What in the image makes you think it's rolling towards us?
I can only explain what I thought was happening with a cruddy GIF. So please excuse this cruddy GIF:
The object is rotating around the spin axis like a propeller. The change in viewpoint is the product of the probe moving rapidly past it.
Chris
*****************************************
Chris L Peterson
Cloudbait Observatory https://www.cloudbait.com
The shape model diagram here is nice. But I'd like to see an annotated picture of the raw image(s) that brought about this surprising shape conclusion.
There is a "crescent phase" shot that does make one edge of the UltimaThule aggregate appear more like a pair of coins than a pair of marbles, but I am not clever enough to see any one of those images and realize that I am seeing a star that should have been occulted by a spherical Ultima or Thule lobe.
MarkBour wrote: ↑Wed Feb 13, 2019 6:00 pm
The shape model diagram here is nice. But I'd like to see an annotated picture of the raw image(s) that brought about this surprising shape conclusion.
There is a "crescent phase" shot that does make one edge of the UltimaThule aggregate appear more like a pair of coins than a pair of marbles, but I am not clever enough to see any one of those images and realize that I am seeing a star that should have been occulted by a spherical Ultima or Thule lobe.
Images of high enough quality to easily pull out such detail are most likely embargoed for about another year, in order to provide exclusivity to the researchers who are publishing papers on such subjects as the shape of the object.
Chris
*****************************************
Chris L Peterson
Cloudbait Observatory https://www.cloudbait.com
MarkBour wrote: ↑Wed Feb 13, 2019 6:00 pm
The shape model diagram here is nice. But I'd like to see an annotated picture of the raw image(s) that brought about this surprising shape conclusion.
There is a "crescent phase" shot that does make one edge of the UltimaThule aggregate appear more like a pair of coins than a pair of marbles, but I am not clever enough to see any one of those images and realize that I am seeing a star that should have been occulted by a spherical Ultima or Thule lobe.
Images of high enough quality to easily pull out such detail are most likely embargoed for about another year, in order to provide exclusivity to the researchers who are publishing papers on such subjects as the shape of the object.

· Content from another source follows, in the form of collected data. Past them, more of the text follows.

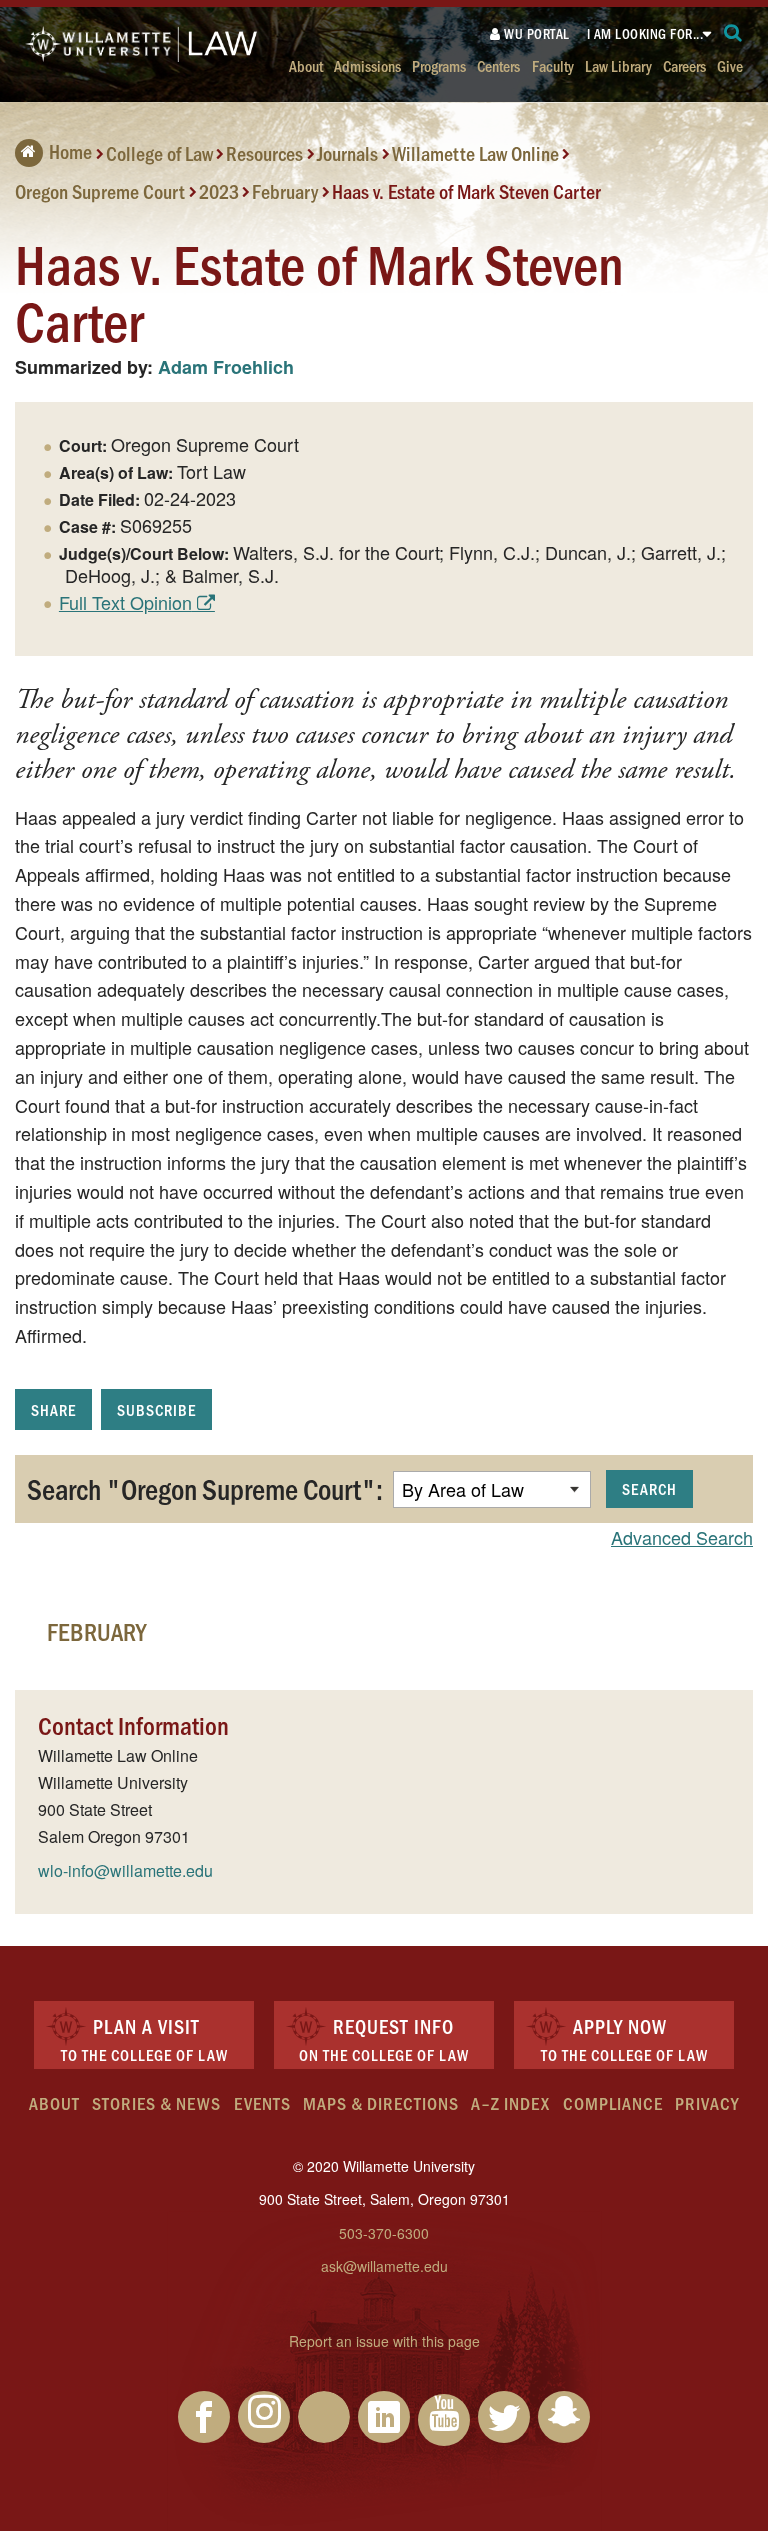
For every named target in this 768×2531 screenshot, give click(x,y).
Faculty (553, 65)
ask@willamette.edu (384, 2266)
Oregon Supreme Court (100, 190)
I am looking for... (645, 33)
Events (262, 2103)
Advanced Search (682, 1537)
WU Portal (535, 33)
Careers (684, 65)
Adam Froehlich (226, 367)
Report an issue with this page (384, 2341)
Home (70, 151)
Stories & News (156, 2103)
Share (53, 1409)
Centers (498, 65)
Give (730, 65)
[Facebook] (204, 2417)
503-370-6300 (384, 2233)
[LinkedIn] (384, 2417)
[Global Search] (733, 33)
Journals (347, 153)
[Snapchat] (564, 2417)
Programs (439, 65)
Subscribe (156, 1409)
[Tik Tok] (324, 2417)
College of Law (159, 153)
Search (649, 1488)
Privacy (707, 2103)
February (285, 190)
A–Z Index (510, 2103)
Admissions (367, 65)
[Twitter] (504, 2417)
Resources (264, 153)
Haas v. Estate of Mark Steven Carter (466, 190)
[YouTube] (444, 2420)
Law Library (618, 65)
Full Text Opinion (125, 602)
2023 (219, 190)
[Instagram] (264, 2417)
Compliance (613, 2103)
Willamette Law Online (475, 153)
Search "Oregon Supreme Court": (205, 1488)
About (306, 65)
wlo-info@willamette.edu (125, 1870)
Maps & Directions (381, 2103)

MarkBour wrote: ↑Wed Feb 13, 2019 6:00 pm
The shape model diagram here is nice. But I'd like to see an annotated picture of the raw image(s) that brought about this surprising shape conclusion.
There is a "crescent phase" shot that does make one edge of the UltimaThule aggregate appear more like a pair of coins than a pair of marbles, but I am not clever enough to see any one of those images and realize that I am seeing a star that should have been occulted by a spherical Ultima or Thule lobe.

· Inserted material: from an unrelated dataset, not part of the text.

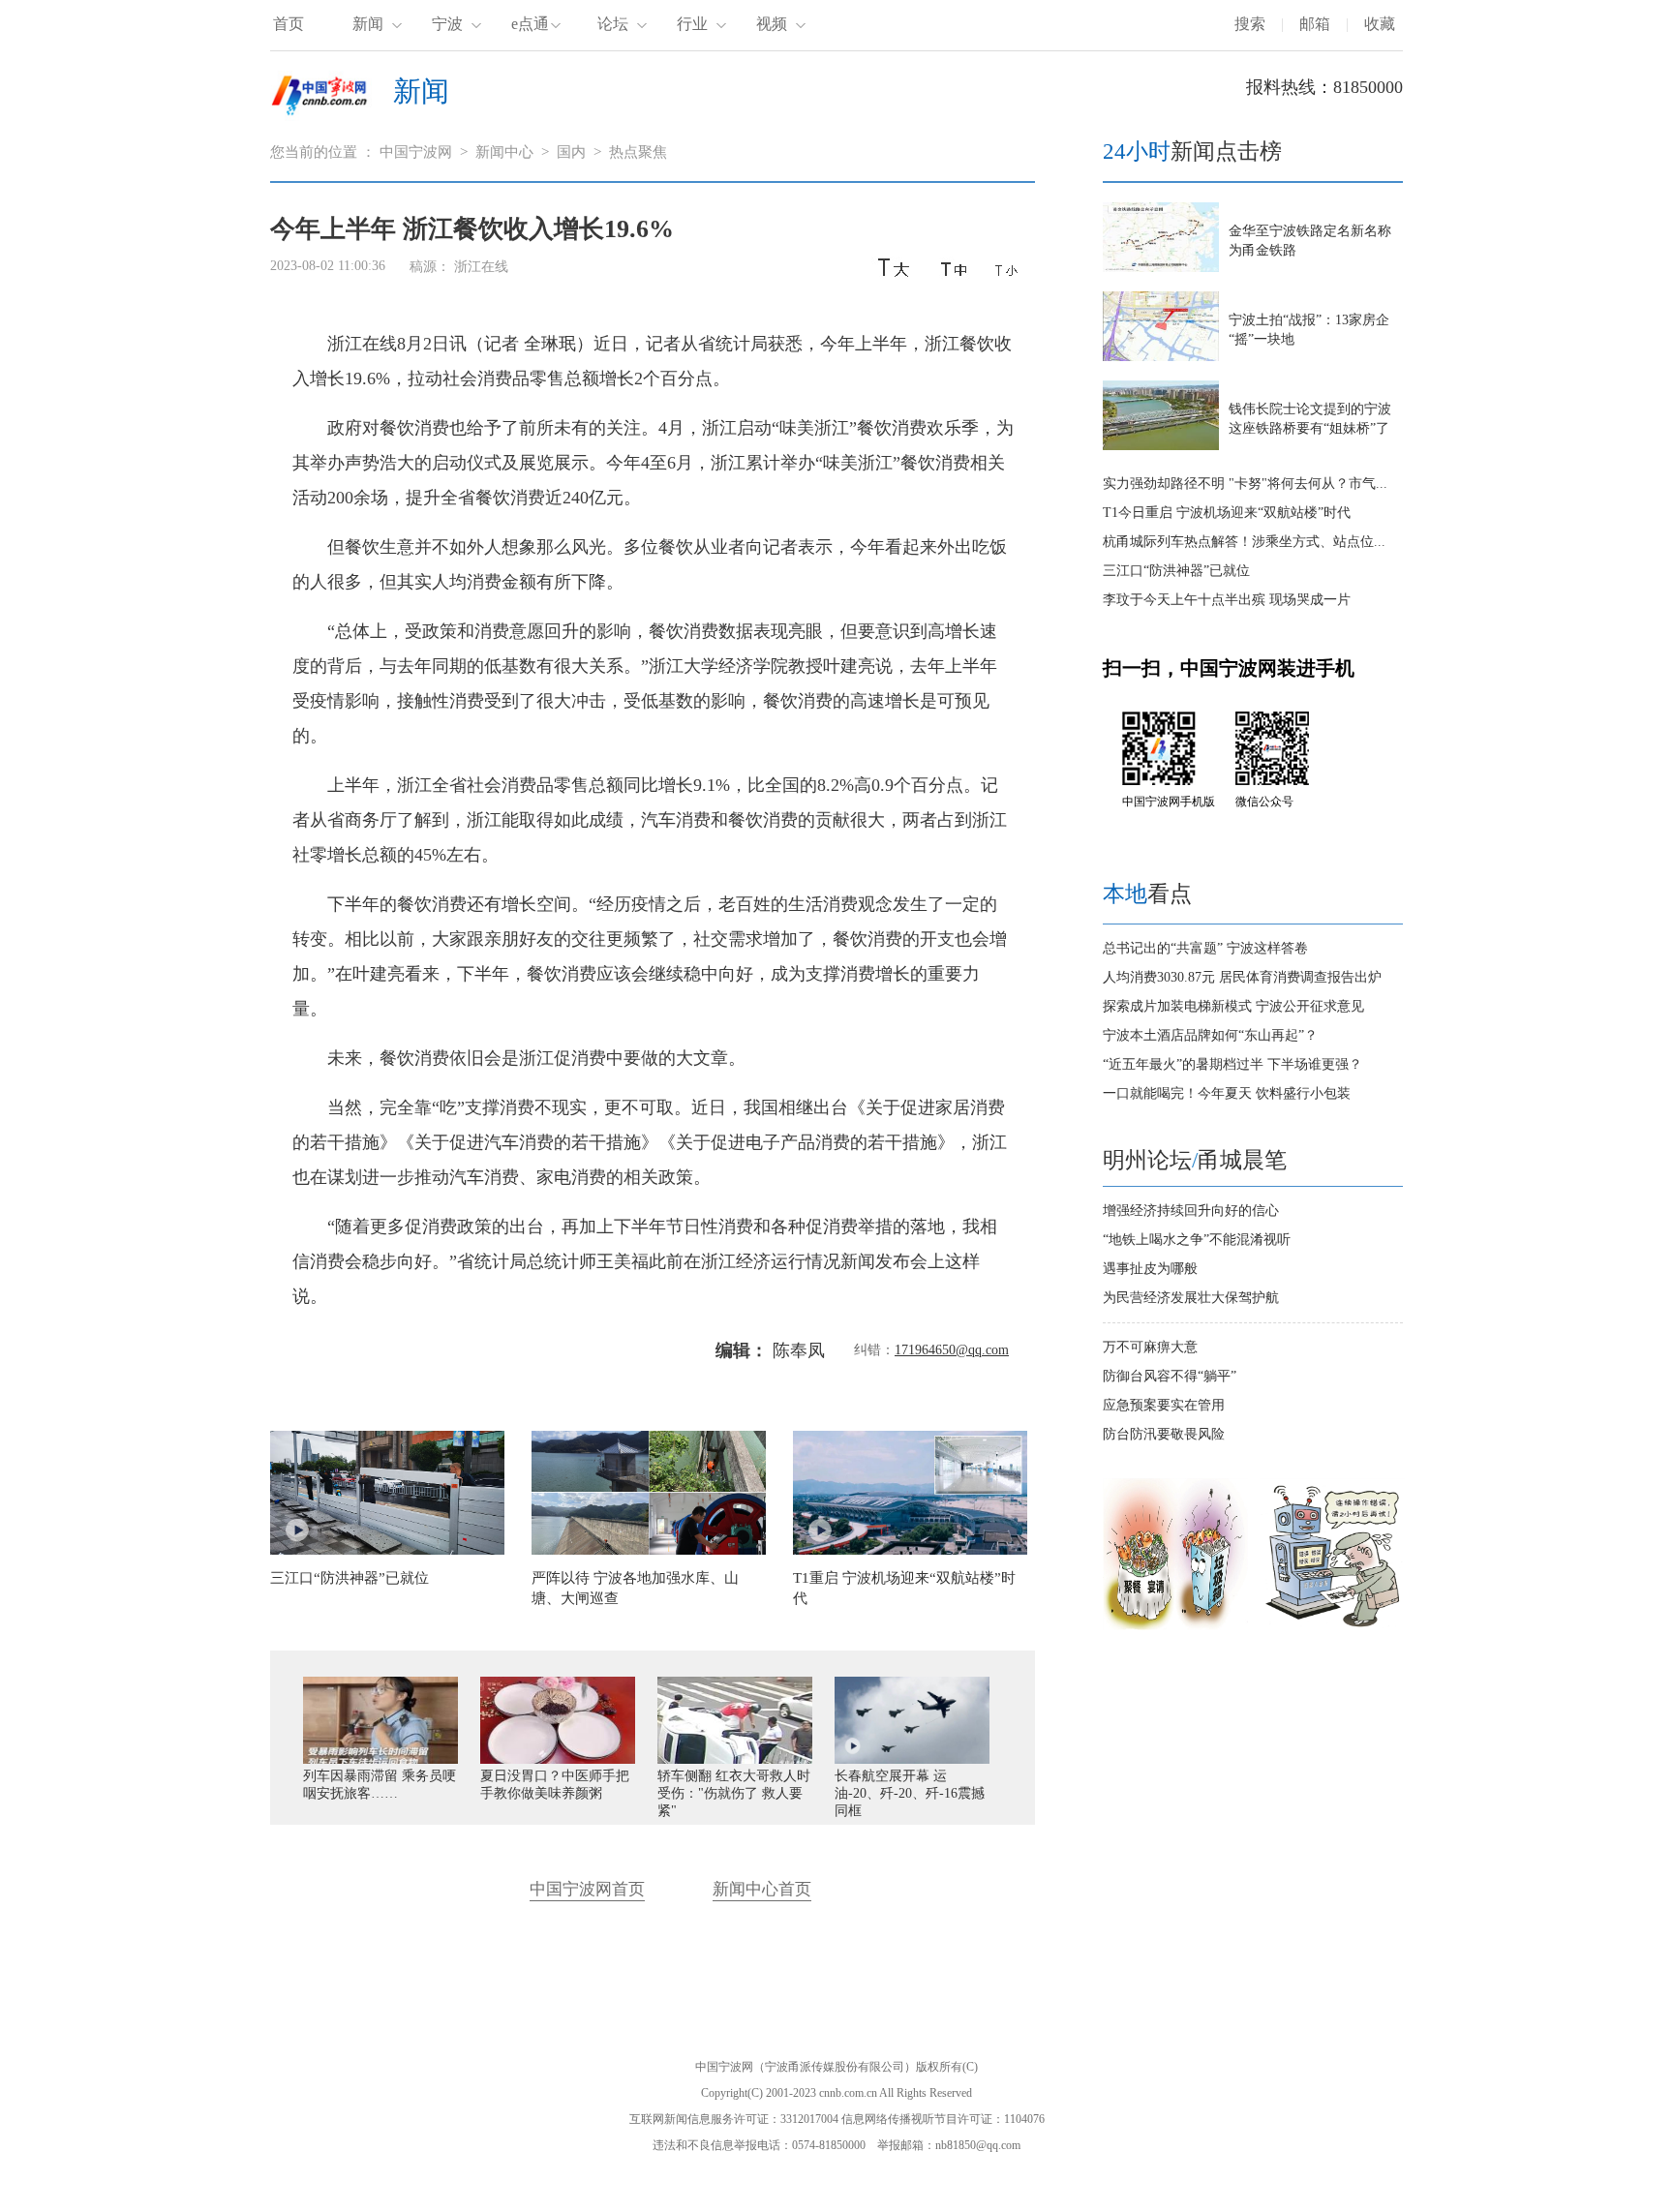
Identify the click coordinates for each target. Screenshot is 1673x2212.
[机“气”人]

Images of high enough quality to easily pull out such detail are most likely embargoed for about another year, in order to provide exclusivity to the researchers who are publishing papers on such subjects as the shape of the object.
Wow, that's surprising.
Why? It's pretty common practice. Most Hubble images are embargoed. The idea is that the professionals who are part of the program get first crack at publishing. In many cases their grants are part of the funding.
Chris
*****************************************
Chris L Peterson
Cloudbait Observatory https://www.cloudbait.com
Images of high enough quality to easily pull out such detail are most likely embargoed for about another year, in order to provide exclusivity to the researchers who are publishing papers on such subjects as the shape of the object.
Wow, that's surprising.
Why? It's pretty common practice. Most Hubble images are embargoed. The idea is that the professionals who are part of the program get first crack at publishing. In many cases their grants are part of the funding.
I guess just surprising to me. The more I think about it, the more I realize it should not have been surprising. You're quite right.